For Republicans, it was Mission Accomplished: one small piece of opposition research, magnified and amplified as it bounced around the media echo chamber; one step forward in the wider effort to paint Kerry as the consummate flip flopper. As Joshua Green recently wrote in the Atlantic, campaigns use opposition research “in the service of a larger goal … to craft over the course of the campaign a negative ‘storyline’” about a candidate that in time takes root in the minds of the voting public. Journalists —eager for a scoop, on deadline, some with daily news holes to fill — are the conduit for the “storyline.” Indeed, as several political reporters told Campaign Desk, they rely on opposition research as a resource and see nothing wrong, or sinister, in the practice.

SUV-gate is just one small example of how opposition research flows. In this case (as in most, opposition research purveyors and recipients alike stress) the research consisted of information in the public domain, or “votes and quotes,” as it’s called in the trade. In an online chat in 2003 the Washington Post’s Howard Kurtz described the difference between opposition research and garden-variety talking points this way: “A talking point would be to say that Joseph Lieberman has changed his position on affirmative action. An oppo-gram contains the exact quotes in which Lieberman questioned affirmative action, followed by his supporting affirmative action and insisting he’s never changed his position. That has a bigger impact on the [Tim] Russerts of the world than just partisan rhetoric.”

What is more sinister, or at least troublesome, is this: With five months to go until November 2, already there have been numerous examples this election season of reporters writing “oppo-grams” into their news stories, sometimes without providing much — if any — context or analysis. To take one example, which Campaign Desk pointed out in March, a story by the Associated Press’s John Solomon bears a strong resemblance to an RNC press release from a few weeks earlier. (Solomon did not respond to an interview request). Democrats have landed hits of their own, of course. For example, the Kerry campaign, in response to an April Bush-Cheney ad asserting that Kerry “repeatedly opposed weapons vital to winning the War on Terror,” was quick to point out that Dick Cheney had in the past supported funding cuts for many of the very same weapons. The Los Angeles Times’s Ron Brownstein calls this “one of the most impressive displays all year,” and “an extraordinarily effective response,” noting that the Kerry campaign circulated its rebuttal to reporters “within minutes, well maybe hours” of the ad’s unveiling. Brownstein’s newspaper picked up the Cheney angle in a news story, as did the Boston Globe, among others.

But it’s hard to get the jump on the RNC. Remember that SUV research brief? It was just one of twenty-eight documents — including press releases, fact sheets, and research briefings — that the RNC put out that week in April, not to mention the forty-seven documents — press releases, “Ad Facts,” “De-Bunker Busters” — that the Bush-Cheney campaign generated during that same timeframe. Newsweek reported in December that “the biggest professional research team is based inside the Republican National Committee in Washington” consisting of “some 40 media and research staff.” Tim Griffin, head of RNC research, would tell Campaign Desk only that, “Generally speaking, we don’t generally speak about what we do.” Barbara Comstock, who led the RNC’s opposition research efforts during the 2000 election, confirmed that she oversaw a staff of “about 30 or 40” at that time. Edwin Chen, a White House reporter for the Los Angles Times, told Campaign Desk that the Bush camp has a “tremendously well-staffed opposition research group,” and that “the White House and the Bush-Cheney campaign work like a well-functioning machine” while the Kerry campaign “is still learning to work with the DNC.” Adam Nagourney, the chief political correspondent for the New York Times, agrees that the Bush side has an organizational “oppo” advantage for now, but points to the Kerry campaign’s recent hiring of David Ginsberg, Gore’s research director in 2000, to head up “rapid research” communications as a sign that Democrats are getting serious.
══════════════════════════════
TASK STATEMENT: Write the next part of the article on campaign opposition research, beginning right after its final sentence. The records that follow were taken from a separate source.

(Element and text position data)
══════════════════════════════
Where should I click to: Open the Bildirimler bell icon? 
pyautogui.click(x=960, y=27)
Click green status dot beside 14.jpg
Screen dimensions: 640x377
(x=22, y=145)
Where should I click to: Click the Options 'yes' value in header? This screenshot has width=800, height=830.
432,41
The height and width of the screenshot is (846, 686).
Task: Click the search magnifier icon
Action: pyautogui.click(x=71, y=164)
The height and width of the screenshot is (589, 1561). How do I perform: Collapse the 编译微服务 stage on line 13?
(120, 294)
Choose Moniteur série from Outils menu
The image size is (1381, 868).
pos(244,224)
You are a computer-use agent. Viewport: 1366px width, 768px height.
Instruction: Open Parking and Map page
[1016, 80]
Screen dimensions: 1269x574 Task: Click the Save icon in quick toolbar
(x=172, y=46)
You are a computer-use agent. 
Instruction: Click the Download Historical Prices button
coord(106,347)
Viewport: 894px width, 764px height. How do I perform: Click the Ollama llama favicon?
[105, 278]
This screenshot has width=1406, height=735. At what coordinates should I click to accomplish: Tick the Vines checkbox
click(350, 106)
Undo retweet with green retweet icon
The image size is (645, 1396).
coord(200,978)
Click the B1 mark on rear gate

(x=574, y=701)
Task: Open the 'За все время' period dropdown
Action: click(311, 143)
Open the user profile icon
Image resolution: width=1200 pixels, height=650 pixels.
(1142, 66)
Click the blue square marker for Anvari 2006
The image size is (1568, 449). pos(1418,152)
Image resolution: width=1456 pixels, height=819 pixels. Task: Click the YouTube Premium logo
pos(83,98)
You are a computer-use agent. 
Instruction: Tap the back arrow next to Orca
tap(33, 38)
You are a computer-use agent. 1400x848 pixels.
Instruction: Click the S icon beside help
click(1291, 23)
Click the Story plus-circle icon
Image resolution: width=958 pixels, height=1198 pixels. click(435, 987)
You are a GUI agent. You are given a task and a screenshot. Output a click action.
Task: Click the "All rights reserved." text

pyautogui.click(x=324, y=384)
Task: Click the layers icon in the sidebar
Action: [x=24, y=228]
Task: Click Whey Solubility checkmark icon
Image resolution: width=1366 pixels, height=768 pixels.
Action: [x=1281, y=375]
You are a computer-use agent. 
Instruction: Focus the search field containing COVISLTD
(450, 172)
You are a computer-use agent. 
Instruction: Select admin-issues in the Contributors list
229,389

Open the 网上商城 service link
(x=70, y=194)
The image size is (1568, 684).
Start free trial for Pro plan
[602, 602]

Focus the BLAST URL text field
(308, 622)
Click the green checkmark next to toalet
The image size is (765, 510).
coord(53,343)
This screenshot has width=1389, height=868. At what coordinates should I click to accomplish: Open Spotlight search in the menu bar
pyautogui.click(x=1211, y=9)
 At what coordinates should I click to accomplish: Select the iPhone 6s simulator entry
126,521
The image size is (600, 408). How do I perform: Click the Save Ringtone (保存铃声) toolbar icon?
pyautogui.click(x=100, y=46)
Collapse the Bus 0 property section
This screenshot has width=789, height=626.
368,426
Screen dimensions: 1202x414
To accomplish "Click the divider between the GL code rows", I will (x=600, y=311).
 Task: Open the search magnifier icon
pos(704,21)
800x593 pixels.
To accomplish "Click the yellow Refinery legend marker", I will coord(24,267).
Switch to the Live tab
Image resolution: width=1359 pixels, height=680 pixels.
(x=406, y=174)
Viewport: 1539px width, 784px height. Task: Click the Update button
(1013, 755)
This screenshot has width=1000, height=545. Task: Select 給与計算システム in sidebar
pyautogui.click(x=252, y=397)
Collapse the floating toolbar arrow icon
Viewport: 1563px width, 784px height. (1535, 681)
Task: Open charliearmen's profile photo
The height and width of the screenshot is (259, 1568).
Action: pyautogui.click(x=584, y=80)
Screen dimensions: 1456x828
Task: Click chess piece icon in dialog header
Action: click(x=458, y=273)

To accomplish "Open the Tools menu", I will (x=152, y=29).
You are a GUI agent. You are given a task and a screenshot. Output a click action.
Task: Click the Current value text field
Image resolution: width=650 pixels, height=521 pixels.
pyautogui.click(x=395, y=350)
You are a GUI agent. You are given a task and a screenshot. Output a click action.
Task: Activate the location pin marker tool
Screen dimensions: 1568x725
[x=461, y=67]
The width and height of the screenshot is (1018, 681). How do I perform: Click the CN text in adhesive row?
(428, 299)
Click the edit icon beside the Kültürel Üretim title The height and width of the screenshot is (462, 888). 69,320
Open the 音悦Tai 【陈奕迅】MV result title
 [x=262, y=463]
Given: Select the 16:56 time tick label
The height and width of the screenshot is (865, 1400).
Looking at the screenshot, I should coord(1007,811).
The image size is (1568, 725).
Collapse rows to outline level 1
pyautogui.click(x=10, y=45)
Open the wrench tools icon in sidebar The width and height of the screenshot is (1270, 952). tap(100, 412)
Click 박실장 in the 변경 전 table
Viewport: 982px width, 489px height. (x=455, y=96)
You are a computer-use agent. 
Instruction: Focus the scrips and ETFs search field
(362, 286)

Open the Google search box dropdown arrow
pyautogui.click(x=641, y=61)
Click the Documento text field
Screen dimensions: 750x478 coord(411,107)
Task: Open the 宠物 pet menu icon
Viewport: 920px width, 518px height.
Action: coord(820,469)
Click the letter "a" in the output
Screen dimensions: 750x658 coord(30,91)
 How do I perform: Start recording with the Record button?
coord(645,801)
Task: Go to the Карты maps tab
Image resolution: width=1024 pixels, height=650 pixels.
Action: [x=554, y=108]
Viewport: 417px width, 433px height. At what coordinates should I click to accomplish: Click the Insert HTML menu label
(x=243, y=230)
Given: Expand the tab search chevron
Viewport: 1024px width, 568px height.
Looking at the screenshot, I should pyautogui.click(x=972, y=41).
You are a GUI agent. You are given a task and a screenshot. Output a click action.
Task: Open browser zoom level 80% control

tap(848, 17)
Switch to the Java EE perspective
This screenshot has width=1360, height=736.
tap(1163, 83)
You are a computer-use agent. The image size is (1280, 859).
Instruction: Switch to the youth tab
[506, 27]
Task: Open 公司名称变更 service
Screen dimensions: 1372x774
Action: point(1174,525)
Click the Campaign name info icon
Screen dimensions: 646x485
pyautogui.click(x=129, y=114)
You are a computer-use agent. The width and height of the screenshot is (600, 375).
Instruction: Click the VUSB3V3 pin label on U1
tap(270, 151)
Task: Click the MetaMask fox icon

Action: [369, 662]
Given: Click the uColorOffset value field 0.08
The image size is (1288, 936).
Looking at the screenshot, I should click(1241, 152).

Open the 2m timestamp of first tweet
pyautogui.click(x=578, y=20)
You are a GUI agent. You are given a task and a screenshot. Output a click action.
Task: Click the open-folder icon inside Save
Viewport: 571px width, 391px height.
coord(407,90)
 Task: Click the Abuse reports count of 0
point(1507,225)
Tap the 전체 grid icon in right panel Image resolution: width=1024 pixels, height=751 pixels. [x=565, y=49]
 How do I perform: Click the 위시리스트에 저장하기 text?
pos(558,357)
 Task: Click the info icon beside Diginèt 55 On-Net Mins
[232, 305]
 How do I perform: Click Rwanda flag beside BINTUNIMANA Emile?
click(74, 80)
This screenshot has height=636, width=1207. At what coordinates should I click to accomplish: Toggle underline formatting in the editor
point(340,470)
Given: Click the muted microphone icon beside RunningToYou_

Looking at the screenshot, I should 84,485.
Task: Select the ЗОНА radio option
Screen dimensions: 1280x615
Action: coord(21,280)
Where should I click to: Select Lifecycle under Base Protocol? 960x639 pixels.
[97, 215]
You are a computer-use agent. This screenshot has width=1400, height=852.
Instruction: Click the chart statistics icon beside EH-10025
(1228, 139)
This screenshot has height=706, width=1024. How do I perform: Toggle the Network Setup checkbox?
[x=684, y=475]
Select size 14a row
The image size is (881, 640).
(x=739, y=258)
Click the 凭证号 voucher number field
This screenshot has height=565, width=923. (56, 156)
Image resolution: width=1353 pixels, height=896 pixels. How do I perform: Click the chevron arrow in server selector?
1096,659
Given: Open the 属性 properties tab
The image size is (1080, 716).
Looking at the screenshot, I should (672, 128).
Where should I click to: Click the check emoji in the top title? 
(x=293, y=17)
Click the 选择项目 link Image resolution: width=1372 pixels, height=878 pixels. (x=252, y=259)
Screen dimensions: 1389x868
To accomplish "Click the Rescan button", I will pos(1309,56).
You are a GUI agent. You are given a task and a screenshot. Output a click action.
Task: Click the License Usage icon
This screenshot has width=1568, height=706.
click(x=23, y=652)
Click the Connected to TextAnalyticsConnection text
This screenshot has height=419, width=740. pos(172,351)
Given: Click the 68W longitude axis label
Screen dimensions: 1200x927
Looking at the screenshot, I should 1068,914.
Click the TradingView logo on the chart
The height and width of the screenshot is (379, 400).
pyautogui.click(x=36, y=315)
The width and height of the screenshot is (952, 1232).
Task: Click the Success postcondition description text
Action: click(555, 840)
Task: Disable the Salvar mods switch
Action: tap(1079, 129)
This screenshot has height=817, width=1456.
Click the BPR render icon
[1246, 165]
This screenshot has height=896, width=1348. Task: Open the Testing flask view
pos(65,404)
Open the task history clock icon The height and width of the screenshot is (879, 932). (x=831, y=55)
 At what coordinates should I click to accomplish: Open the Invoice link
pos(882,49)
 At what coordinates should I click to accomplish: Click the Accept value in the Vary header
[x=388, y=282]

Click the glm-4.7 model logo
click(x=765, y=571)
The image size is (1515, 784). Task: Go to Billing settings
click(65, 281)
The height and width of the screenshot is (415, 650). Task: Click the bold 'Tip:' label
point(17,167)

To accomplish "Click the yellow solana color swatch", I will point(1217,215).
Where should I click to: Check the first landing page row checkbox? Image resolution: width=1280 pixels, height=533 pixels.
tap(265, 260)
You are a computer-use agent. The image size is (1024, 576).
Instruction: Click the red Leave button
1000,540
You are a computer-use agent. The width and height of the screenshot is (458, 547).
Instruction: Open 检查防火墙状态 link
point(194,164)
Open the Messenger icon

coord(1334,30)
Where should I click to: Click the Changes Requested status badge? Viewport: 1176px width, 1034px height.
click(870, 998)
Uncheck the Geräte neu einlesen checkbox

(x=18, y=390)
══════════════════════════════
RESULT OF THE EXERCISE:
When asked about this perceived RNC oppo advantage, Jason Miner, research director for the DNC, told Campaign Desk: “I think [the Bush camp and the RNC] start from a different position. The threshold for stories is different on a candidate that’s been under the media spotlight for almost four years. [Kerry and his record] are entirely new to the national media — both the political and issues press.” And, while he declined to say how many researchers he has on staff, he said that they are “obsessed with the Bush administration and everything they do and say and we watch it all closely” in a “war-room type” office with “state of the art media monitoring and electronic research tools.”

On both sides, says the Los Angeles Times’ Brownstein, “There is just an enormously aggressive effort to shape the coverage at every step by putting out information in front of journalists — much of which is relevant.” What has changed from elections past, Brownstein says, is the level of aggression “about ensuring their half is in the other guys’ story … to ensure that nothing [goes] unchallenged.”

With nothing left unchallenged, the volume of (largely electronic) information coming at reporters this election season is, some say, overwhelming. Two reporters said they tried to “unsubscribe” to at least one campaign-related email list. Bob Schieffer, the host of CBS’s Sunday morning show “Face the Nation” says the show gets “literally hundreds of these things a week now,” largely in the form of email from the RNC, DNC, both campaigns, and assorted political interest groups. “In fact,” Schieffer says, “we get so much of it now, it’s almost like white noise or elevator music, sometimes you don’t even hear it.”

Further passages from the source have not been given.